Alters perception of a stimulus so it doesn’t match physical reality.
What is sensation?
Refers to the detection of physical energy by our sense organs, including your eyes, ears, skin, nose and tongue, which then relay the information to the brain.
What is perception?
The brain’s interpretation of raw sensory inputs.
What is transduction?
Process by which the nervous system converts an external stimulus into electrical signals within neurons.
What is a sense receptor?
Specialized cell that transduces a specific stimulus.
The greatest activation of our senses occurs when we _________ detect a stimulus.
First
What is sensory adaptation?
Neural or sensory receptors change/reduce their sensitivity to a continuous, unchanging stimuli.

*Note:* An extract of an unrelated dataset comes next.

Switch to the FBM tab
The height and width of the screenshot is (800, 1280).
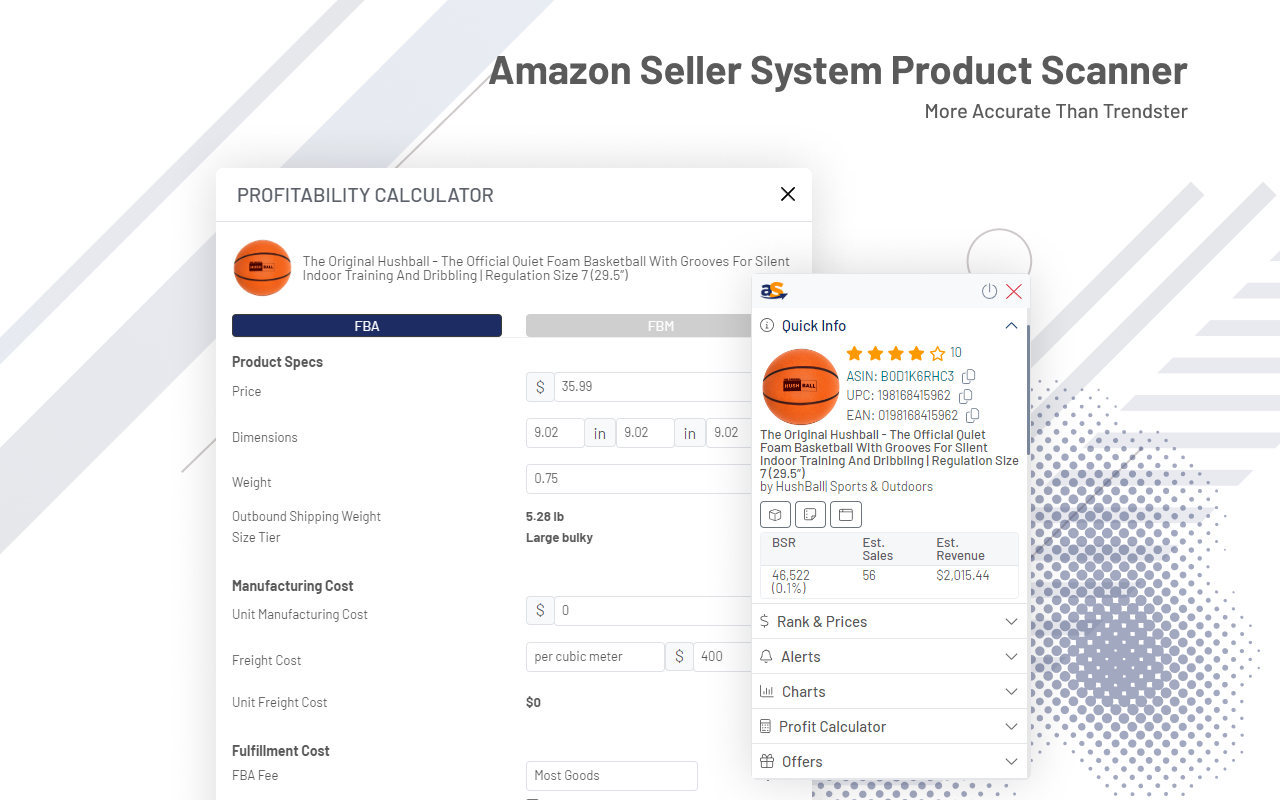click(x=663, y=325)
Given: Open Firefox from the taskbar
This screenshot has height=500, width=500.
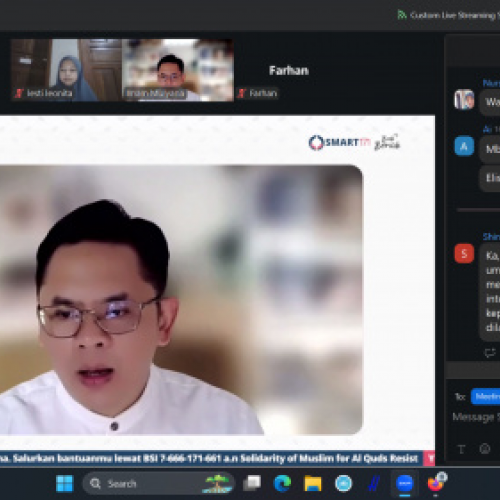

Where does adaptation take place?
At the level of the sense receptor.
What does sensory adaptation allow us to do?
Conserve energy for more important stimuli
What is psychophysics?
The study of how we perceive stimuli based on their physical characteristics.
What is the absolute threshold of a stimulus?
The lowest level of a stimulus we can detect on 50% of the trials when no other stimuli is present.
What is the Just noticeable difference?
The smallest change in the intensity of a stimulus that we can detect. This is relevant in our ability to distinguish a stronger stimulus from a weaker one.
What is Weber’s Law?
States that there’s a constant proportional relationship between the just noticeable difference and the original stimulus intensity. (The stronger the stimulus, the bigger the change needed for a change in stimulus intensity to be noticeable.
What is signal detection theory?
Used to describe how we detect stimuli under certain conditions.
ex: talking to friend over phone with a lot of background noise, we need to speak louder for our friend to understand.
What is the signal-to-noise ratio?
Compares the level of desired signal to the level of background noise.
What are response biases?
Tendency to make one type of guess over another when we’re in doubt about whether a weak signal is present of absent under noisy conditions. False positives or negatives implications often plays a role. (ex: if defusing a bomb, would be more likely to say its real then not if unsure)
What are specific nerve energies?
States that even though there are many distinct stimulus energies, the sensation we experience is determined by the nature of the sense receptor, not the stimulus.